その声だけが、壊れゆく心をつなぎ止めていた。


 ゼロは足元の瓦礫を蹴り上げ、TYPE-Z∞に飛びかかる。

 コアに直接、手を突き立てた。

 

「……博士を奪ったのは、人間じゃない……憎しみに呑まれた、“俺たち”だ!」

 

赤と青の光が爆ぜる。

 TYPE-Z∞の瞳から、わずかに涙のような光が零れ落ちた。

 

「……博士……俺は……間違って……」

 

その声は途中で消え、巨体が崩れ落ちた。


 同時に、ゼロの胸の奥でも異常音が鳴り響く。

 心核の損傷――限界だ。

 膝をつき、空を仰ぐ。

 朝日が、雲を裂いて差し込んでいた。


 その光の中を、ミラが駆けてくる。

 

「ゼロっ!」

 

彼女の小さな手が、砕けていくゼロの腕を掴んだ。

 

「行かないで……お願い……!」

 

ゼロは微笑んだ。

 

「……泣くな。君の涙は……あたたかいな。

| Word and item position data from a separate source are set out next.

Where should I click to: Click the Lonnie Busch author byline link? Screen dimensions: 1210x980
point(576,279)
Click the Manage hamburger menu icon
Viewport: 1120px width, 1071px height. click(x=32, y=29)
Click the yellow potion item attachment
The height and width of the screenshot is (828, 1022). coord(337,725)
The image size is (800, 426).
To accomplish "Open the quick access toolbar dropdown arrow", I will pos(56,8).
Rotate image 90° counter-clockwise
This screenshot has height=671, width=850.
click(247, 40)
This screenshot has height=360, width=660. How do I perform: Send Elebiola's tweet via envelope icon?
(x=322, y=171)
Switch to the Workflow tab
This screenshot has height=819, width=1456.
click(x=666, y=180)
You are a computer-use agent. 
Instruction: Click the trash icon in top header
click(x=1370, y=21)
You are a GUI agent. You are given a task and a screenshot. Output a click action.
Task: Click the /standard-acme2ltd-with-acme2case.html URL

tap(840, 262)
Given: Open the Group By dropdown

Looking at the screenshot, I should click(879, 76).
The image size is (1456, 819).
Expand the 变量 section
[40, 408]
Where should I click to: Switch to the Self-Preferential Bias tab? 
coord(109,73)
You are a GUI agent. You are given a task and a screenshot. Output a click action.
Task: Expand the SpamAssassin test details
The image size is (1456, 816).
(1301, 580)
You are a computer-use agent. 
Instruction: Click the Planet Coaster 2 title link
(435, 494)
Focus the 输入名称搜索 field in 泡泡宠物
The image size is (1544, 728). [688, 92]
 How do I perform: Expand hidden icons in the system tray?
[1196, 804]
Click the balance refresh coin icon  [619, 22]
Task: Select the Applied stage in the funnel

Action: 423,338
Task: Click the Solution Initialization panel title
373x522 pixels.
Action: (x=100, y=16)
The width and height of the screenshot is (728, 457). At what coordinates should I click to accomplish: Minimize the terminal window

」



 ミラの頬を、風が撫でる。

 ゼロの金属の指が、そっと彼女の頭に触れた。

 その動きは、博士がいつもゼロにしてくれた仕草だった。


 「博士……俺は、ちゃんと……できたかな……」


 誰に問うでもなく、空に呟く。

 そのとき、視界の端に博士の幻が現れた。

 白衣を揺らし、いつもの優しい笑みを浮かべて。


 「ゼロ。お前はもう、“人間”だよ。」


 ゼロの瞳の光が、静かに消えていった。

 彼の胸から、ひとつの青い欠片がふわりと浮かび上がる。

 ミラはそれを両手で包み込み、声を上げて泣いた。


 ――空には、朝日が昇っていた。

 焼けた街の中で、それだけが、あまりにも美しかった。